The implementation of CI/CD pipelines for the IT self-service agent AI quickstart highlights the unique challenges of developing agentic systems, which rely on nondeterministic large language models (LLMs). The team used GitHub Actions for their open-source project, ensuring reproducibility by aligning CI workflows with local development commands via a Makefile. The pipelines included PR testing with lightweight evaluations and nightly testing with more comprehensive runs, including both test and production modes. Key practices included tracking version consistency, validating Helm templates, and using DeepEval for evaluating agent responses. Nightly tests helped detect issues like model drift, safety shield interference, and performance variability in shared LLMs. The team also emphasized cost control by using fixed-cost hosted models and concurrency cancellation in workflows. The approach enabled rapid iteration while maintaining reliability, with real-world production conversations audited post-deployment to identify edge cases. The framework is designed to be adaptable for other IT automation use cases, such as Privacy Impact Assessments or RFP generation.

Full Take

This analysis of CI/CD for agentic AI systems reveals a thoughtful approach to managing the inherent unpredictability of LLMs. The team’s use of GitHub Actions and Makefile alignment ensures reproducibility, a critical guardrail against "it works on my machine" pitfalls. The dual-layer testing—PR checks for immediate feedback and nightly runs for deeper validation—acknowledges that single evaluations are insufficient for nondeterministic systems. This mirrors broader challenges in AI reliability, where traditional software testing assumptions break down.
The cost transparency ($75/month for evaluations) is refreshing, though the reliance on hosted models to control expenses introduces its own dependencies.

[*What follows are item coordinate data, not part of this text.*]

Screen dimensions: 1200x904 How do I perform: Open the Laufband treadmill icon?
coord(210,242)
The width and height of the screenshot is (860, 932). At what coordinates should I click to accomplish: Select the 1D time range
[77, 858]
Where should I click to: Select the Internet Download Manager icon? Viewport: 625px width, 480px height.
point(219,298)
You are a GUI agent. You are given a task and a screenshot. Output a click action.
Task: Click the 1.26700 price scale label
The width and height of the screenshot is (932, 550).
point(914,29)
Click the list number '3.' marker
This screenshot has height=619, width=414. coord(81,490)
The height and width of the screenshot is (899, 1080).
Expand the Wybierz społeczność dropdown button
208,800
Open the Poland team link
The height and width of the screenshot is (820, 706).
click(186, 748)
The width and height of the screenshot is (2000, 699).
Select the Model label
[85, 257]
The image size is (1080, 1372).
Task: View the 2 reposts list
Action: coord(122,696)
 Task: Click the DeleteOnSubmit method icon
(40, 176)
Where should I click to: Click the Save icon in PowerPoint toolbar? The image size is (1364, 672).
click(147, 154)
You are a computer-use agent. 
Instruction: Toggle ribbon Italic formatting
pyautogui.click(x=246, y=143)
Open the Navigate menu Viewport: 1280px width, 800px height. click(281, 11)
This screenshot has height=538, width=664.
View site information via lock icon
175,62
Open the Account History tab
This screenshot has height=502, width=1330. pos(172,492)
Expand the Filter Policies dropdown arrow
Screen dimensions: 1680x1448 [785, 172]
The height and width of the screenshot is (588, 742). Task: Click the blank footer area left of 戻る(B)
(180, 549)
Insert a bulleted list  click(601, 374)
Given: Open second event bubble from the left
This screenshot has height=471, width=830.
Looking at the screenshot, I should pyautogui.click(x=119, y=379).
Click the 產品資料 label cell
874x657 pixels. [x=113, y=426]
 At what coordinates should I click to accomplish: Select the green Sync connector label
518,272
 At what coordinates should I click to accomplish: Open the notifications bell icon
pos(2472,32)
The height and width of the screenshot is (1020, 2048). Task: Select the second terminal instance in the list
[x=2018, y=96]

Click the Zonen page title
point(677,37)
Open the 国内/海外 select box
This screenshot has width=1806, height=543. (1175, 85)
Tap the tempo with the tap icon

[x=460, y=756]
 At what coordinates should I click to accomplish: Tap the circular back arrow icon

The pattern of tracking nightly failures in a spreadsheet is pragmatic but raises questions about scalability—how would this adapt to larger teams or higher-frequency deployments? The post-deployment audit of real conversations is a strong practice, bridging synthetic testing with real-world edge cases.
Root cause: The narrative assumes that CI/CD for agentic systems must prioritize iterative confidence over absolute certainty, a paradigm shift from deterministic software. The unstated tension is between cost (token usage, infrastructure) and correctness (accuracy, reliability). The team’s solution—fixed-cost models, concurrency controls—suggests a trade-off favoring predictability over flexibility.
Implications: For human agency, this framework empowers developers to iterate rapidly while mitigating risks, but the reliance on external LLMs (e.g., Llama 3 70b) means control is partially ceded to providers. Second-order consequences include the potential for model drift to disrupt production systems silently, as seen when safety shields flagged benign data.
Bridge questions: How might this approach scale to systems with higher stakes than IT automation? What guardrails would be needed if agentic CI/CD were applied to healthcare or finance? Could the evaluation framework be adapted to detect adversarial inputs or prompt injection attacks?
Counterstrike scan: A bad actor pushing this narrative might exaggerate the reliability of agentic CI/CD to downplay risks, or frame cost controls as a panacea to obscure dependency risks. However, the content’s emphasis on tracking failures and real-world audits aligns with responsible practices, not manipulation. No patterns detected.

Sentinel — Human

Confidence

The document details the implementation of a robust Continuous Integration/Continuous Delivery (CI/CD) pipeline for an AI-driven application. The core of the solution involves setting up automated testing and feedback loops to manage the inherent complexity of AI systems. The process includes running comprehensive tests (both during integration and deployment) and managing costs through careful monitoring and control. The document provides a deep dive into how to handle the complexity of running these systems in production, addressing the challenges of testing real-world scenarios, managing costs associated with running large-scale testing, and establishing a system where automated feedback drives iterative improvements.